__WHAT TO WORK ON__
**A.** According to the artist bio of Alexandro Segade and Malik Gaines, what name do the two use when they collaborate outside My Barbarian?
**B.** Extend the artist bio of Alexandro Segade and Malik Gaines, picking up after its final sentence.

-- start READING PASSAGE --

Alexandro Segade and Malik Gaines
Alexandro Segade is an artist whose work spans fields of video, theater and visual art, with an emphasis on collaboration across disciplines. Segade is a founding member of the collective My Barbarian, with Malik Gaines and Jade Gordon, an LA and New York-based trio whose performances enact historical narratives and rehearse social situations. The group draws on performance art, political theater, queer camp, institutional critique, folk plays, musicals and music videos to construct playful performances that encourage both imagination and presence. They have presented their work nationally and internationally, in solo shows at Museo El Eco, Mexico City, the Hammer Museum, LA, Goethe-insitut, Participant Inc., New York; and in exhibitions including the 2014 Whitney Biennial, the 2010 Baltic Triennial, Performa 05 and 07, and many others. In addition to My Barbarian, Segade collaborates with Gaines under the name Courtesy the Artists, with projects at The Studio Museum in Harlem, MoMA PS1, The Kitchen, Rogaland Kunstsenter, Performa 13, and others. Segade has presented solo performance and video work at the TBA Festival, Portland; at LAXART, REDCAT and Artist Curated Projects in Los Angeles; UC Riverside; Armory Center for the Arts, Pasadena; Migrating Forms at Anthology Film Archive in New York; Yerba Buena Center in San Francisco; and Vox Populi in Philadelphia. Segade earned a BA in English from UCLA and an MFA in interdisciplinary studio art from UCLA where he studied with conceptual artist Mary Kelly. Segade is co-chair of the Film/Video department at Bard College’s Milton Avery Graduate School of Arts and teaches in the BFA program at Parsons the New School in New York City.
Malik Gaines is a writer and artist. His published articles include “The Quadruple-Consciousness of Nina Simone” in Women & Performance, “City After 50 Years’ Living: LA’s Differences in Relation” in Art Journal, and many short essays and interviews about art and performance for journals, magazines, museum publications, and artists’ monographs. His forthcoming book, Excesses of the Sixties: Black Performance on the Outskirts of the Left considers 1960s performance in a transnational political context.

-- end READING PASSAGE --
-- start DATASET --

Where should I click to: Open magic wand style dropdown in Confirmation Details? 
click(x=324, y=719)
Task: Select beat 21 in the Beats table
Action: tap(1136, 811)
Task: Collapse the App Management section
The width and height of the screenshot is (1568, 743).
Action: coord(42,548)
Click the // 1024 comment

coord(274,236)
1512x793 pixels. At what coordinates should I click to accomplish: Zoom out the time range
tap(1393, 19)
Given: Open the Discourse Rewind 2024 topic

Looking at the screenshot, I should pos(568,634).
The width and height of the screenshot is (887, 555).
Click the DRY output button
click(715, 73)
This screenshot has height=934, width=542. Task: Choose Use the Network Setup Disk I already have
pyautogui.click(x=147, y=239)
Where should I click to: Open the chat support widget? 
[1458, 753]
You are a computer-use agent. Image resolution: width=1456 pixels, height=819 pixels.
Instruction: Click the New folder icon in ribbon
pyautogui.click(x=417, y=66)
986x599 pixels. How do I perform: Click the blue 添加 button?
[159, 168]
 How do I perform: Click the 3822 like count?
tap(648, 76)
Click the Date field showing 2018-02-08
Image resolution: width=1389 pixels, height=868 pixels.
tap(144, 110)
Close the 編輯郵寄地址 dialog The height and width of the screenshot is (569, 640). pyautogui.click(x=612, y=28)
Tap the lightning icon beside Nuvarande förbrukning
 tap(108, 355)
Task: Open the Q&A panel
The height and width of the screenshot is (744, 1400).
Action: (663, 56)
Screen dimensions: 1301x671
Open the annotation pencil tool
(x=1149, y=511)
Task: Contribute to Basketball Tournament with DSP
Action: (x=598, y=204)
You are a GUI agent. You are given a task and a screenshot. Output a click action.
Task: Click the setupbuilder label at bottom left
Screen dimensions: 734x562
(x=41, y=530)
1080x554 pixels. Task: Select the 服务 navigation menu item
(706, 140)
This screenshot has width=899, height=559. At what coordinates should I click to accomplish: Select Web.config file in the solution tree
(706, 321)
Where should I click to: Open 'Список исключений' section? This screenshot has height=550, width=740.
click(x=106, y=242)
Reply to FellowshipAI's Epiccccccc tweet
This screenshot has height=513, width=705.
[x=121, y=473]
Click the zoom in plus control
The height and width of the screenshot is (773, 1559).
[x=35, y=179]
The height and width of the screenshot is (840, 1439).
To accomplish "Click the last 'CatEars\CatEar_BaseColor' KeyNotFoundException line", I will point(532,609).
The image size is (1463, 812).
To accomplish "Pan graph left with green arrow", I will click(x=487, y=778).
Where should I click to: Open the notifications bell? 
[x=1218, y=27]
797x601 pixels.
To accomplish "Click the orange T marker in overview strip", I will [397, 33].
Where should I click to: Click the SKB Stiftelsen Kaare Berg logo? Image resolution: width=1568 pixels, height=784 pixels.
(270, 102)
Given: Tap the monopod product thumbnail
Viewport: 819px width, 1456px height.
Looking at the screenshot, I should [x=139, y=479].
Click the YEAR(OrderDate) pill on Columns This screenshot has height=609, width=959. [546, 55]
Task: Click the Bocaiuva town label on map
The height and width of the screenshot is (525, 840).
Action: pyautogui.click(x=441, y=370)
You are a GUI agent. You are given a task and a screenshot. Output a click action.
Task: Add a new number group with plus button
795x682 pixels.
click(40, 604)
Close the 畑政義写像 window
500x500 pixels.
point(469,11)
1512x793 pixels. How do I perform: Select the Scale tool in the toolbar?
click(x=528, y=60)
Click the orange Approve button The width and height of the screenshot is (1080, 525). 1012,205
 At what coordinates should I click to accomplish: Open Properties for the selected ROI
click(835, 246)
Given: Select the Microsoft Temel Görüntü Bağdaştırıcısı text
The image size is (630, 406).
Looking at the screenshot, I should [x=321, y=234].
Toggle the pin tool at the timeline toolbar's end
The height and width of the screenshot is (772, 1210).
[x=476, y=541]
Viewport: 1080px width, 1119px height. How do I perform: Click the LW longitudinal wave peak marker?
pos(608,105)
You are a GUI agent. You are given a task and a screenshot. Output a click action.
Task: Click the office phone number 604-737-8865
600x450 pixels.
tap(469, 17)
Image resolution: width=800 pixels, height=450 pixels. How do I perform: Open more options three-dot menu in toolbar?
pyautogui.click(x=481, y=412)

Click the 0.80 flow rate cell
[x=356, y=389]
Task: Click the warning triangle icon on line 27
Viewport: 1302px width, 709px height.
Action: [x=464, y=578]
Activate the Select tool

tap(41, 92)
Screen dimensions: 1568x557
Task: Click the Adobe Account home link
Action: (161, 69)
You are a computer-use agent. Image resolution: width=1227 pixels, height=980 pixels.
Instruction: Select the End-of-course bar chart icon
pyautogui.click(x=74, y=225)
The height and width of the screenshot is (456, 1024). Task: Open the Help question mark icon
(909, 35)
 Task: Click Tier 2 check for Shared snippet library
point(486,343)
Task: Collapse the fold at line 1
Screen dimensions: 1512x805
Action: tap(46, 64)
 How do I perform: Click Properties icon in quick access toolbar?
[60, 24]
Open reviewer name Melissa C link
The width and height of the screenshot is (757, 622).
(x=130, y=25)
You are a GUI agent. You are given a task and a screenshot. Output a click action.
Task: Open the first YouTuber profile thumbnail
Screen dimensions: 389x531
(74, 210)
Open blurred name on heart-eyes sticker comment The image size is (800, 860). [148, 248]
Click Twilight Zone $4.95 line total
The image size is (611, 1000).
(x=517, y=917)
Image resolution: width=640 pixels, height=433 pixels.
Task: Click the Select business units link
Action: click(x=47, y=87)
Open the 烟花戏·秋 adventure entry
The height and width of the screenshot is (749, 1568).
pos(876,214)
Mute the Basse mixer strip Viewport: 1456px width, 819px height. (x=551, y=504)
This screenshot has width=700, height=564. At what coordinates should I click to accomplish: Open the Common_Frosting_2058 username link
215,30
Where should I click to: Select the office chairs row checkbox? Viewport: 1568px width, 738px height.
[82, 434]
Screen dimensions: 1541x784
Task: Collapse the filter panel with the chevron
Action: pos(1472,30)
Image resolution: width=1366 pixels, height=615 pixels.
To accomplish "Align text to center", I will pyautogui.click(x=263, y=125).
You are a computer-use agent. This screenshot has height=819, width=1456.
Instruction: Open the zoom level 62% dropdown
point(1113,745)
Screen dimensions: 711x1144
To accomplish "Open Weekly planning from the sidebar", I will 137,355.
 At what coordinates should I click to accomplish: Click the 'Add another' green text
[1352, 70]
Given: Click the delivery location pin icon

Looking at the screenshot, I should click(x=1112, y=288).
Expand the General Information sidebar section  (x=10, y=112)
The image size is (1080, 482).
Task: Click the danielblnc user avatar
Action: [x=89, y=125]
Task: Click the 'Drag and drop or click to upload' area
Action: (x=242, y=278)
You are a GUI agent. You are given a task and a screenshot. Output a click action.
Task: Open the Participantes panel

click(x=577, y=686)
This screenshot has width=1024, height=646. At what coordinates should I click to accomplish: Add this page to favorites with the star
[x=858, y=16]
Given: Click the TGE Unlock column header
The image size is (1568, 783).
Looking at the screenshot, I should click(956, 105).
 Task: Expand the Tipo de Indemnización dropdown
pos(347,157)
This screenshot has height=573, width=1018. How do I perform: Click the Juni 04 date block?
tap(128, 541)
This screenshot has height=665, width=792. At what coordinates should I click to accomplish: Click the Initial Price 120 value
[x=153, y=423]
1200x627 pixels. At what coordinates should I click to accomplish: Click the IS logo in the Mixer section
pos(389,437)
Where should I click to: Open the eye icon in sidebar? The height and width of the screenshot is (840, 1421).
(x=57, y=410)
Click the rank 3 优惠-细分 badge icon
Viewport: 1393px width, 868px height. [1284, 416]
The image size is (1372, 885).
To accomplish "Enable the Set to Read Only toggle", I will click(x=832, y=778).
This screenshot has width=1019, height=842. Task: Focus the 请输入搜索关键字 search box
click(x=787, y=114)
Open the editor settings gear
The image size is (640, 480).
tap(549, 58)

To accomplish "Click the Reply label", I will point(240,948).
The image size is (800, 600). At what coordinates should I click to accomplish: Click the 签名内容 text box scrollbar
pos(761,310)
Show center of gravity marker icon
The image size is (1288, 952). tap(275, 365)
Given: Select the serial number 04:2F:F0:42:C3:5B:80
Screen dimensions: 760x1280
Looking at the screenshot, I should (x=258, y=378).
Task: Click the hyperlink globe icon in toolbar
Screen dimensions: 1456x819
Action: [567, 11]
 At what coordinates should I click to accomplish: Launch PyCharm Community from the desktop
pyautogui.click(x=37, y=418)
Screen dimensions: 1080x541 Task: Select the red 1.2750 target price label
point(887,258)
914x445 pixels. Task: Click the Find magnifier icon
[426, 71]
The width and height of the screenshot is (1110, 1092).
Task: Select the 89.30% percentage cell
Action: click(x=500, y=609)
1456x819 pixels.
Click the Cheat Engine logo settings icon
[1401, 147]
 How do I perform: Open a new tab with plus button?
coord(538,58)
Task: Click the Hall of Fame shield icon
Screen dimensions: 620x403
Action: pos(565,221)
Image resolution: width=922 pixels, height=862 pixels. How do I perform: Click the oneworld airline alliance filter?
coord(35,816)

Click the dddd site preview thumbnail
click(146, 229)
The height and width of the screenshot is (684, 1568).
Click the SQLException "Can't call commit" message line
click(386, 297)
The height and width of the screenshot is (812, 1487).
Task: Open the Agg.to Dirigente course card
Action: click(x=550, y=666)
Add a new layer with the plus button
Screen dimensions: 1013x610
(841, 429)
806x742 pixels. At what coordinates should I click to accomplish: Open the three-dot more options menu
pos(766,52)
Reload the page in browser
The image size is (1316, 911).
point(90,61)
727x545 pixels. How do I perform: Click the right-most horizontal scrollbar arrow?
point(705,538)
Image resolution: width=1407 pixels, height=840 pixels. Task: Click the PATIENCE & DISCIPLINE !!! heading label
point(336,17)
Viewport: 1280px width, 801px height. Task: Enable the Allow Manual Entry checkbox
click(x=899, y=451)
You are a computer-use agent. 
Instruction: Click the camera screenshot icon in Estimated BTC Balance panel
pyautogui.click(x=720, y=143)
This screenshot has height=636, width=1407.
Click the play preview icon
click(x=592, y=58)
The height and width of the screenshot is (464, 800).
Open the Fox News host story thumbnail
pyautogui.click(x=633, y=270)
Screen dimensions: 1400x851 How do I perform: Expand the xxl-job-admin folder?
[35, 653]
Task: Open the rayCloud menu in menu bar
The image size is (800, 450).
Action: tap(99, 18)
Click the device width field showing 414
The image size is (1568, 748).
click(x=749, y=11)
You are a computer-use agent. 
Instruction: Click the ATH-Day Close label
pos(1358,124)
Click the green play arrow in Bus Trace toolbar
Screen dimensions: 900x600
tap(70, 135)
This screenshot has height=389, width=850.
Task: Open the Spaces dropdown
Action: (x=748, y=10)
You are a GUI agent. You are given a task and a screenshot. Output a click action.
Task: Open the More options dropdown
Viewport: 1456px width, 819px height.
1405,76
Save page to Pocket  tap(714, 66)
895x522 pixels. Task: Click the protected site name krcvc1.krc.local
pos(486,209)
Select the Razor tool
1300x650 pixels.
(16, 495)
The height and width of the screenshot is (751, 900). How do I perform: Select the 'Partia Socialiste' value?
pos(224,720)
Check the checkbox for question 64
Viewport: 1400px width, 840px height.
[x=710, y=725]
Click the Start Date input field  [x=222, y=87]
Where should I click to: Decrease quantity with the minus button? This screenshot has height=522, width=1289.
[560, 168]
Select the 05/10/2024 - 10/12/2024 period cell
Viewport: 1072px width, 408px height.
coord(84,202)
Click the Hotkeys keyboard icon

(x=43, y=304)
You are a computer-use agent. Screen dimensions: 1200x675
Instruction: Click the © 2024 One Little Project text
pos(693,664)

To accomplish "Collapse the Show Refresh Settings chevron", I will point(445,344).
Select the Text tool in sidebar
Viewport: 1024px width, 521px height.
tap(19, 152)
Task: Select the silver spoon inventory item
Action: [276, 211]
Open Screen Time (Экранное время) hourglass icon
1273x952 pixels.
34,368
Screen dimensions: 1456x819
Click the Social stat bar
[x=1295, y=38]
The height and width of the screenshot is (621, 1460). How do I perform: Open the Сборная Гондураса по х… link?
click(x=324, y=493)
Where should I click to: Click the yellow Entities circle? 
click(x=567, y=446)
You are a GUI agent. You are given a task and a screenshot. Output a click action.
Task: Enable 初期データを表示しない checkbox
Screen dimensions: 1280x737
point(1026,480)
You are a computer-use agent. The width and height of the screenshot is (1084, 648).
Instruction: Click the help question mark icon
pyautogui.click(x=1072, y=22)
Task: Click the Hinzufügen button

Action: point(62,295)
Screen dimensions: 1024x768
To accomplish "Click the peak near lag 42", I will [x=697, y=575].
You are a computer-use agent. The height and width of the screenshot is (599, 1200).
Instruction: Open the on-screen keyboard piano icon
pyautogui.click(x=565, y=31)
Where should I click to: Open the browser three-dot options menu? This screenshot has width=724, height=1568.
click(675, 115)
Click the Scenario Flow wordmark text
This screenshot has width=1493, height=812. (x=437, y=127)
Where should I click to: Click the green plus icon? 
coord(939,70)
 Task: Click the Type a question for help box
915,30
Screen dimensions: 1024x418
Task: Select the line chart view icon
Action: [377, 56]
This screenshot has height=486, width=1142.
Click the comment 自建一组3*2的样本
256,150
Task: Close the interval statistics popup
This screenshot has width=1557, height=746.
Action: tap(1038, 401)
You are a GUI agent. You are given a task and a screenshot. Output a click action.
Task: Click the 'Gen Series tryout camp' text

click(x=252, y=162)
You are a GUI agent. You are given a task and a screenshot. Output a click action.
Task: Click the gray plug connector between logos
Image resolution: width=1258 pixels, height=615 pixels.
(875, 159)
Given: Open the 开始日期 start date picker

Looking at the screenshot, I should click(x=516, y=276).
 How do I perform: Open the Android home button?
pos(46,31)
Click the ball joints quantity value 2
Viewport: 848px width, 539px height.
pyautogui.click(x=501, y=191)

-- end DATASET --

__EXERCISE RESULTS__
**A.** Courtesy the Artists

**B.**
Gaines has performed and exhibited extensively with the group My Barbarian. The trio has presented work at venues including MoMA, The Kitchen, New Museum, Studio Museum in Harlem, Participant Inc. (New York), LACMA, Hammer Museum, REDCAT, MOCA (Los Angeles), SFMoMA (San Francisco), ICA (Philadelphia), Museo El Eco (Mexico City), Power Plant, (Toronto), ICA (London), De Appel (Amsterdam), El Matadero (Madrid), Peres Projects (Berlin), Torpedo (Oslo), Galleria Civica (Trento), Townhouse Gallery (Cairo), Yaffo 23 (Jerusalem) and many others. The group has been included in the Whitney, Montreal, California and Performa Biennials and the Baltic Triennial and has received grants and awards from the Foundation for Contemporary Art, Creative Capital, City of Los Angeles Cultural Affairs and Art Matters. Their work has been discussed in the New Yorker, New York Times, LA Times, Artforum, Art in America, Frieze, Texte zur Kunst, Bomb and various international newspapers, and by scholars including Shannon Jackson in The Drama Review, Tavia Nyong’o in Social Text, and José Muñoz in his book “Cruising Utopia: The Then and There of Queer Futurity.”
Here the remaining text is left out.